Task item |
Line by line, give the data again exactly as it appears.

Records for the task |
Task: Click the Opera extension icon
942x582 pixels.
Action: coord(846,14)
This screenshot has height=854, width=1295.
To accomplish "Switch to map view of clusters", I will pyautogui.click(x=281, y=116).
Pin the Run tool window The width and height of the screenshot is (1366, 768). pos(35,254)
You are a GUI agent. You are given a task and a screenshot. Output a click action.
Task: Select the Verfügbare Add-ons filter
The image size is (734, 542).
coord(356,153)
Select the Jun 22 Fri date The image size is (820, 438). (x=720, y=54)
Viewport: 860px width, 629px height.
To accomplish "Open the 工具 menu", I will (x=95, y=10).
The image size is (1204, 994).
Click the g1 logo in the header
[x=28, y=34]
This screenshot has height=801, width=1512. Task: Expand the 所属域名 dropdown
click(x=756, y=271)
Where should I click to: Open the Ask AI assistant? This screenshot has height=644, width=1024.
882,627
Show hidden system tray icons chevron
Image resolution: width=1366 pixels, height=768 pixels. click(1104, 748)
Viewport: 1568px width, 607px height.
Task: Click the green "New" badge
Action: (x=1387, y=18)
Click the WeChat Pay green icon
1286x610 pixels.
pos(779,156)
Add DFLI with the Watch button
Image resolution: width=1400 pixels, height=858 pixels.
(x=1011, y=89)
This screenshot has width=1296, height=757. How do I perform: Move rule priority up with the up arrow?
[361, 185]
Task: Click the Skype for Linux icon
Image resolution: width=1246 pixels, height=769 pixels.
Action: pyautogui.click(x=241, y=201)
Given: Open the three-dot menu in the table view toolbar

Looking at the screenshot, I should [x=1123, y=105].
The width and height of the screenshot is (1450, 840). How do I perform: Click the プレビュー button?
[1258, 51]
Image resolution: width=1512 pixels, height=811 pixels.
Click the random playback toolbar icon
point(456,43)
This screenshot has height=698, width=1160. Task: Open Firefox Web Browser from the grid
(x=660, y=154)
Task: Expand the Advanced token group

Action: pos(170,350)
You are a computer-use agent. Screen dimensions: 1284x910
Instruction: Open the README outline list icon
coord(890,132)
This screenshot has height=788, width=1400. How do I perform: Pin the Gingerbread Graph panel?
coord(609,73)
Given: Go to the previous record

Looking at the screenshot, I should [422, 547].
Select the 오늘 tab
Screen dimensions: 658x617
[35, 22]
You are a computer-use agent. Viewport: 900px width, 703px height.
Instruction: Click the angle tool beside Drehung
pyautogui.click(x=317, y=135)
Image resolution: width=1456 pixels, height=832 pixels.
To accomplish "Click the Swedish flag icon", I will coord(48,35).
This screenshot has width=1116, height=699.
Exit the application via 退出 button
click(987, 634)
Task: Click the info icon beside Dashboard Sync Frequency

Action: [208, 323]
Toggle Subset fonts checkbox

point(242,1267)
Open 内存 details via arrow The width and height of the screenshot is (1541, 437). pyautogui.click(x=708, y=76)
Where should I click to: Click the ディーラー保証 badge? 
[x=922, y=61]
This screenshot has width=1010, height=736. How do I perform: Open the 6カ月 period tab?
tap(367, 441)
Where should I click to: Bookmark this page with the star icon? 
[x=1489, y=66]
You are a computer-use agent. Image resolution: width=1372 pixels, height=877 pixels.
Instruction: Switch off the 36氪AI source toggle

Expected answer |
Task: Click the Opera extension icon
942x582 pixels.
Action: coord(846,14)
This screenshot has height=854, width=1295.
To accomplish "Switch to map view of clusters", I will pyautogui.click(x=281, y=116).
Pin the Run tool window The width and height of the screenshot is (1366, 768). pos(35,254)
You are a GUI agent. You are given a task and a screenshot. Output a click action.
Task: Select the Verfügbare Add-ons filter
The image size is (734, 542).
coord(356,153)
Select the Jun 22 Fri date The image size is (820, 438). (x=720, y=54)
Viewport: 860px width, 629px height.
To accomplish "Open the 工具 menu", I will (x=95, y=10).
The image size is (1204, 994).
Click the g1 logo in the header
[x=28, y=34]
This screenshot has height=801, width=1512. Task: Expand the 所属域名 dropdown
click(x=756, y=271)
Where should I click to: Open the Ask AI assistant? This screenshot has height=644, width=1024.
882,627
Show hidden system tray icons chevron
Image resolution: width=1366 pixels, height=768 pixels. click(1104, 748)
Viewport: 1568px width, 607px height.
Task: Click the green "New" badge
Action: (x=1387, y=18)
Click the WeChat Pay green icon
1286x610 pixels.
pos(779,156)
Add DFLI with the Watch button
Image resolution: width=1400 pixels, height=858 pixels.
(x=1011, y=89)
This screenshot has width=1296, height=757. How do I perform: Move rule priority up with the up arrow?
[361, 185]
Task: Click the Skype for Linux icon
Image resolution: width=1246 pixels, height=769 pixels.
Action: pyautogui.click(x=241, y=201)
Given: Open the three-dot menu in the table view toolbar

Looking at the screenshot, I should [x=1123, y=105].
The width and height of the screenshot is (1450, 840). How do I perform: Click the プレビュー button?
[1258, 51]
Image resolution: width=1512 pixels, height=811 pixels.
Click the random playback toolbar icon
point(456,43)
This screenshot has height=698, width=1160. Task: Open Firefox Web Browser from the grid
(x=660, y=154)
Task: Expand the Advanced token group

Action: pos(170,350)
You are a computer-use agent. Screen dimensions: 1284x910
Instruction: Open the README outline list icon
coord(890,132)
This screenshot has height=788, width=1400. How do I perform: Pin the Gingerbread Graph panel?
coord(609,73)
Given: Go to the previous record

Looking at the screenshot, I should [422, 547].
Select the 오늘 tab
Screen dimensions: 658x617
[35, 22]
You are a computer-use agent. Viewport: 900px width, 703px height.
Instruction: Click the angle tool beside Drehung
pyautogui.click(x=317, y=135)
Image resolution: width=1456 pixels, height=832 pixels.
To accomplish "Click the Swedish flag icon", I will coord(48,35).
This screenshot has width=1116, height=699.
Exit the application via 退出 button
click(987, 634)
Task: Click the info icon beside Dashboard Sync Frequency

Action: [208, 323]
Toggle Subset fonts checkbox

point(242,1267)
Open 内存 details via arrow The width and height of the screenshot is (1541, 437). pyautogui.click(x=708, y=76)
Where should I click to: Click the ディーラー保証 badge? 
[x=922, y=61]
This screenshot has width=1010, height=736. How do I perform: Open the 6カ月 period tab?
tap(367, 441)
Where should I click to: Bookmark this page with the star icon? 
[x=1489, y=66]
You are a computer-use agent. Image resolution: width=1372 pixels, height=877 pixels.
Instruction: Switch off the 36氪AI source toggle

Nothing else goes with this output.